Students are petitioning the University of Minnesota to reinstate a controversial fellowship that would have used taxpayer funds to train an abortionist at the local Planned Parenthood.
The petition, “Tell UMN to Reinstate the Reproductive Rights Fellowship,” has racked up nearly 2,500 signatures and was penned by Trish Palermo, a recent graduate of UMN-Twin Cities and the outgoing Student Government President.
"Reinstating the Fellowship for reproductive rights would go directly against the Hippocratic oath of ‘do no harm’ that doctors have to take before they become physicians."
The petition comes as UMN recently scrapped plans to hire a “teacher in training” for future abortionists.

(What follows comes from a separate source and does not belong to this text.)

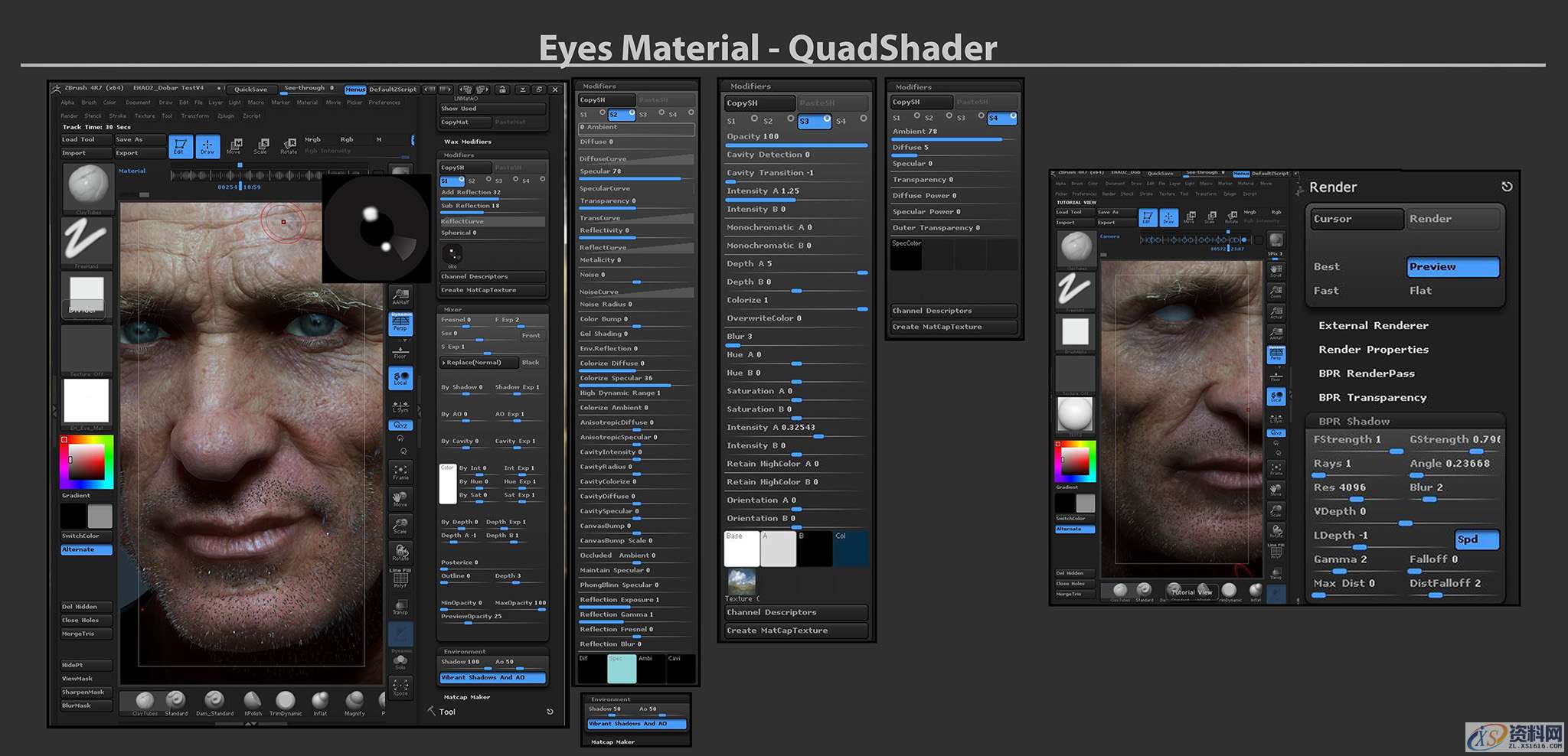Select shader slot S3 in the Opacity modifiers panel

pyautogui.click(x=814, y=121)
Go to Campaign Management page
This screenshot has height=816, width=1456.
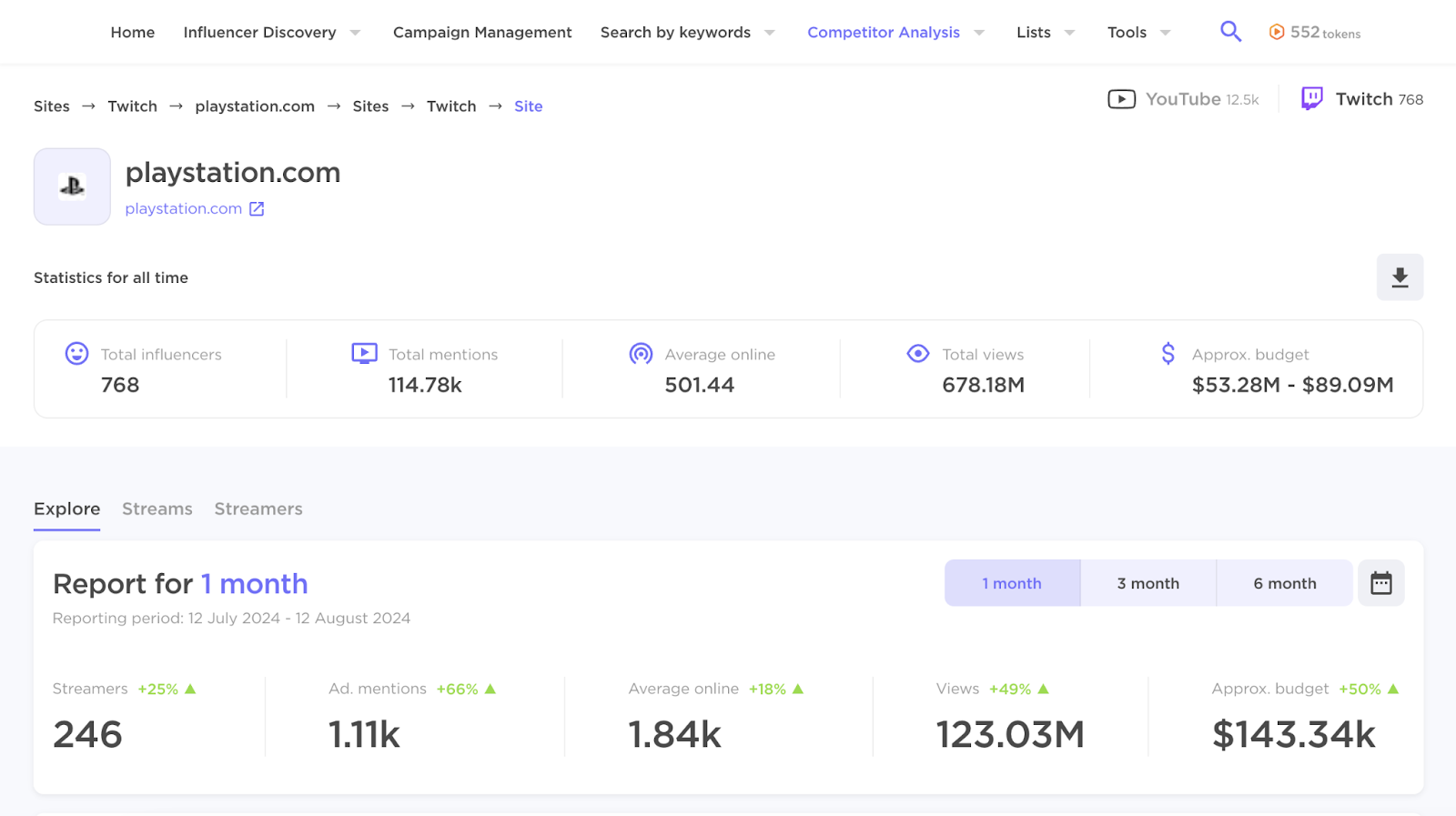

As Campus Reform previously reported, that new hire would have been deployed to Planned Parenthood to learn abortion and abortion-related procedures, with the expectation that they will then be able to pass those skills along to other prospective abortionists.
However, after Campus Reform reported on the fellowship, the school’s pro-life student organization, Bulldogs for Life, condemned the position, arguing that “it is frightening that UMN is is actively promoting and supporting abortion here on campus.”
In response, UMN announced suspension of the fellowship on May 8.
“We have pulled the position from the website and are no longer hiring for this role,” Jakub Tolar, Dean of the UMN Medical School, told Campus Reform. “We will examine the value of this training in the context of our mission along with the values of our community.”
Trish Palermo, the outgoing Student Government President, said she launched the petition because she and her fellow student government officers sensed a widespread consensus among students in support of the fellowship.
“It is disappointing that the university allowed partisan politics to influence which educational programs we are offering students,” Palermo said. “The response that the University needs time to re-evaluate their ‘values’ is unacceptable.”
Numerous students were “furious” with the school’s decision, Palermo added, saying, “That is why we came together and launched this petition. We wanted to give students the opportunity to ask the University to reinstate the fellowship.”
The petition—which has now been signed by nearly 2,500 students and community members—argues that because the fellow would have taught “legal medical procedures,” the program shouldn’t have been cancelled.
“While frequently politicized, these procedures are legal,” the petition asserts, adding that “As a public university, the University of Minnesota should not allow partisan politics to influence education.”
“If you are disappointed with the response from the Dean and believe the Medical School should reinstate this fellowship, sign and share this petition. #EducationOverPolitics,” the petition concludes.
Erick Osten, on behalf of Bulldog Students for Life, urged the school not to cave.
“Reinstating the Fellowship for reproductive rights would go directly against the Hippocratic oath of ‘do no harm’ that doctors have to take before they become physicians,” Osten noted. “It really shows a lack of character and moral bearing when I see so many students, educators and doctors alike so willing to go directly against the oath by which they swore and will swear to uphold; namely to keep patients from ‘harm and injustice.”
Campus Reform reached out to UMN for a response to the petition, but did not receive a response in time for publication.